─── RECORDS TO USE
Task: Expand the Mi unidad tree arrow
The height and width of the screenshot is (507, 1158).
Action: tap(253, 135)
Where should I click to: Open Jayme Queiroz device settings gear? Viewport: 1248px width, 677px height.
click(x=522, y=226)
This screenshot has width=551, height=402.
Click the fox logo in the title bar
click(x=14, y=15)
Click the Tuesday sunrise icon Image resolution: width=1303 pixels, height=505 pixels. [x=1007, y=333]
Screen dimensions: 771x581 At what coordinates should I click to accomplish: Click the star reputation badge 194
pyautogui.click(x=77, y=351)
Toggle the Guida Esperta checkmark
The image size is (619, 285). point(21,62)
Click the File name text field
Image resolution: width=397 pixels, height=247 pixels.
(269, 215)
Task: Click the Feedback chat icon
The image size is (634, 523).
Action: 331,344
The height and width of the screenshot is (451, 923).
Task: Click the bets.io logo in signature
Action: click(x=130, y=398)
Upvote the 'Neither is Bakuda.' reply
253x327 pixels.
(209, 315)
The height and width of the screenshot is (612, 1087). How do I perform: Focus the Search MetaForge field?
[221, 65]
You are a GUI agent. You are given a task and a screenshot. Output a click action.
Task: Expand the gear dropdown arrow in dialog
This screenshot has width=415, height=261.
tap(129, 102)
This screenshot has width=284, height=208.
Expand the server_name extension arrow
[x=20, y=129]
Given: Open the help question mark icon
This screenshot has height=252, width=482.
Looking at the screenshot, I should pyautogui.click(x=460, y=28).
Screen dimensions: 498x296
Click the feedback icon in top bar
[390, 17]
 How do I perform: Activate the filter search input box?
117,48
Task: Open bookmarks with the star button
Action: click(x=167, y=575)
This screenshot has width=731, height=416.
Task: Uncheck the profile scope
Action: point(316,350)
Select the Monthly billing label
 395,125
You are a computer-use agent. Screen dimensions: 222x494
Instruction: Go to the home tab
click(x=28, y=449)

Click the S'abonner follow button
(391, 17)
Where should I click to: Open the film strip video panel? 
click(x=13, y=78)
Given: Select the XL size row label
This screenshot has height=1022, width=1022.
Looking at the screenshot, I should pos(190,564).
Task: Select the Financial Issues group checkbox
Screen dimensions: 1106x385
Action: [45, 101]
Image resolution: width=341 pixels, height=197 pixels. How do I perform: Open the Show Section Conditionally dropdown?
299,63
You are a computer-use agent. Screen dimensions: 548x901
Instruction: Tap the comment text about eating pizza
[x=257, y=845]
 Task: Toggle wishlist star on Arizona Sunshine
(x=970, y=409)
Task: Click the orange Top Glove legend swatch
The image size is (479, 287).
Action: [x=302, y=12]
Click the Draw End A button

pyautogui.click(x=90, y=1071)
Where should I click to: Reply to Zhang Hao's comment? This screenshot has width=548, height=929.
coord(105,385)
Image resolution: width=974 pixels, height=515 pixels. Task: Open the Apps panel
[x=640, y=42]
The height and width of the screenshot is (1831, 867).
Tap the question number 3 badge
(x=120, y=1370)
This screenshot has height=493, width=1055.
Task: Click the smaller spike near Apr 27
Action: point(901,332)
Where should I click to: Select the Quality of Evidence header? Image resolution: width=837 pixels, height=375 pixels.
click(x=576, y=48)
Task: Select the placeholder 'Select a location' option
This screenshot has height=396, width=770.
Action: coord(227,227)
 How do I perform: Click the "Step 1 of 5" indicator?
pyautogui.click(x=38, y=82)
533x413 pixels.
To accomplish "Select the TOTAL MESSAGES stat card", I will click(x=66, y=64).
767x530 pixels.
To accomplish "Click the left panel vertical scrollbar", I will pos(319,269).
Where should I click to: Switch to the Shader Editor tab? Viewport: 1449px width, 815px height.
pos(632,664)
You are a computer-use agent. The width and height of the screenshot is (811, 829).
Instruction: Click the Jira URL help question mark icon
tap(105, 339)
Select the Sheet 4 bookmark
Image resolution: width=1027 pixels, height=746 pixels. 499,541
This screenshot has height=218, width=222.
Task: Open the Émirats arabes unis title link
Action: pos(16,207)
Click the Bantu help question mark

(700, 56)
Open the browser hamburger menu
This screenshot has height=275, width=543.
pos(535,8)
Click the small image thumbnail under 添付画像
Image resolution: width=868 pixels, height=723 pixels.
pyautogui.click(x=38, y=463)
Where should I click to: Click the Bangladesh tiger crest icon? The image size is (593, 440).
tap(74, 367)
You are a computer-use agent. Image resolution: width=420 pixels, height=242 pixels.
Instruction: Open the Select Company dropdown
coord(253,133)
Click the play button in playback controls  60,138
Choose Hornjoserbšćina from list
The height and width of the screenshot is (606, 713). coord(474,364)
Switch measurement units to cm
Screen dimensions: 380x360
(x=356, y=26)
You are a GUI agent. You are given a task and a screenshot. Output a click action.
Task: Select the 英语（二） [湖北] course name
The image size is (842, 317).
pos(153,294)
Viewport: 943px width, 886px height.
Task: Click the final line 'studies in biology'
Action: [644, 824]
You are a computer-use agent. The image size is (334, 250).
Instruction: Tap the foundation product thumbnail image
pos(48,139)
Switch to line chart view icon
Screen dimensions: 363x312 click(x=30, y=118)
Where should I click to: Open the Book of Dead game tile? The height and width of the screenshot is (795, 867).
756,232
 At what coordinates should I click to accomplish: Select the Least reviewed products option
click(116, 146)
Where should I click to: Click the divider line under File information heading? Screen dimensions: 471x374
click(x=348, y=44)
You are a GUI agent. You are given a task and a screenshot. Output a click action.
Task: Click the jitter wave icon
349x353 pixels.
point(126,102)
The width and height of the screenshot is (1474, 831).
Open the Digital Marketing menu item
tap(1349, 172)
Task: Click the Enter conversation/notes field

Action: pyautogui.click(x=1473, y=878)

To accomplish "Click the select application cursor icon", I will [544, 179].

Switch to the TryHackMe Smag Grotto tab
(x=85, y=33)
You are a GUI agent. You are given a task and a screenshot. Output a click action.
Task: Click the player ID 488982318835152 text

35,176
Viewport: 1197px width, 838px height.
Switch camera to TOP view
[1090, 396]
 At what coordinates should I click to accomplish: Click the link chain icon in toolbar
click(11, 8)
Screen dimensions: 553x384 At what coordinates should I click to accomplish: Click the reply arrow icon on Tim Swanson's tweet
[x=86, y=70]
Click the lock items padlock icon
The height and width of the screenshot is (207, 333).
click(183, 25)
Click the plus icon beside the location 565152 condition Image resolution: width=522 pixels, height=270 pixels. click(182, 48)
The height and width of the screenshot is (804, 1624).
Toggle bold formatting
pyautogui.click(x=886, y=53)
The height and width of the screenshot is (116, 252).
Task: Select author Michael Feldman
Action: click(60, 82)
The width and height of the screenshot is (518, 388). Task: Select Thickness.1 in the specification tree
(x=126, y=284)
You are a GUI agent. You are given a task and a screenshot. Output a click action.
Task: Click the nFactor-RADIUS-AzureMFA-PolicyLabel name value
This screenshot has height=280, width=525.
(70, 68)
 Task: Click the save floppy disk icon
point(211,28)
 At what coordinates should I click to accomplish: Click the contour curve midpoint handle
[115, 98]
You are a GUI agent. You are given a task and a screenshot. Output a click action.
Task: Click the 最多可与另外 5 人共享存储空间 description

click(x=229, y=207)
──────
**WORK ORDER**
Using only the listing above, restate exactly the lines from the line containing "Task: Click the Feedback chat icon" through the line containing "Upvote the 'Neither is Bakuda.' reply", both included.

**REPLY**
Task: Click the Feedback chat icon
The image size is (634, 523).
Action: 331,344
The height and width of the screenshot is (451, 923).
Task: Click the bets.io logo in signature
Action: click(x=130, y=398)
Upvote the 'Neither is Bakuda.' reply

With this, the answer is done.